I have a k3s cluster with embedded etcd on ubuntu VM’s. It has 3 master nodes with 6G ram each and another 3 agents with 6G ram each.
It’s pretty much freshly installed, I added logging, longhorn, monitoring and rancher backups from the rancher helms.
After this and after configuring the alerting system I’m getting KubeAPIErrorBudgetBurn - The API server is burning too much error budget.
To be honest is the first time I’m seeing this and I’m not sure what to look for.
This is my API Server graphs which if I understand this correctly ErrorBudget is terrible somehow?
I found out that one of my node’s exporters was not reporting correctly for some reason, I don’t quite understand how but I went into it, checked the firewall and it was correct, so I just disabled the firewall to confirm, that node’s exporters went green on the prometheus…
I then re-enabled the firewall with no changes and it kept green some how…

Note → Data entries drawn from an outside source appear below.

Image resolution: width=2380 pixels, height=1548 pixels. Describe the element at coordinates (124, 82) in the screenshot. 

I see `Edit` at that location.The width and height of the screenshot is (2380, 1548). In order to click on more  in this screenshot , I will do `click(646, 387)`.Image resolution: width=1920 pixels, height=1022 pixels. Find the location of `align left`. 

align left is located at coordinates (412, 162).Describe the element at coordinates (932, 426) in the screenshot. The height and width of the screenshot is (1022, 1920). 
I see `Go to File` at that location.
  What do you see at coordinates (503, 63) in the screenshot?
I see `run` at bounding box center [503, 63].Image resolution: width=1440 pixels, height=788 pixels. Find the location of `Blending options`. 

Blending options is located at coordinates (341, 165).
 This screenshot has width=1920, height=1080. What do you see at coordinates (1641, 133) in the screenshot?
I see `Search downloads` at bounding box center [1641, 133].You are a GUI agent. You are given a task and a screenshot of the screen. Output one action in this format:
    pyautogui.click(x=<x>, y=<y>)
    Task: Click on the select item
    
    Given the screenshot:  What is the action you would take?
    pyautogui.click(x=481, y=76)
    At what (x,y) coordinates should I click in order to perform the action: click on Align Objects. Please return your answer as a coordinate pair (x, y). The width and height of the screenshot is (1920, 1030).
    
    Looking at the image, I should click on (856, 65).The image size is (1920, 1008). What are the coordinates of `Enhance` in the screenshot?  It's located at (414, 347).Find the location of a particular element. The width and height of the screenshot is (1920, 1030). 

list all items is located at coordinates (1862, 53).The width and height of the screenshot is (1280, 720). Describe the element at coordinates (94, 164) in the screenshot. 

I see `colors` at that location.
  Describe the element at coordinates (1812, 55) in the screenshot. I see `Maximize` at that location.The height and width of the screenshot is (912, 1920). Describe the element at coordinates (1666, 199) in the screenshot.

Since then gradually the graphs have been becoming a bit better but it’s still wierdly negative in the error budget:
@aszmyd We moved the control plane nodes to faster machines (better disk and network), and the problem went away. It also goes without saying that running any workload on the same node will make the issue more likely to occur: we had a cluster with a single control plane node that also ran ingress on that node and exhibited the same behaviour. Running the ingress on a worker node solved the issue there.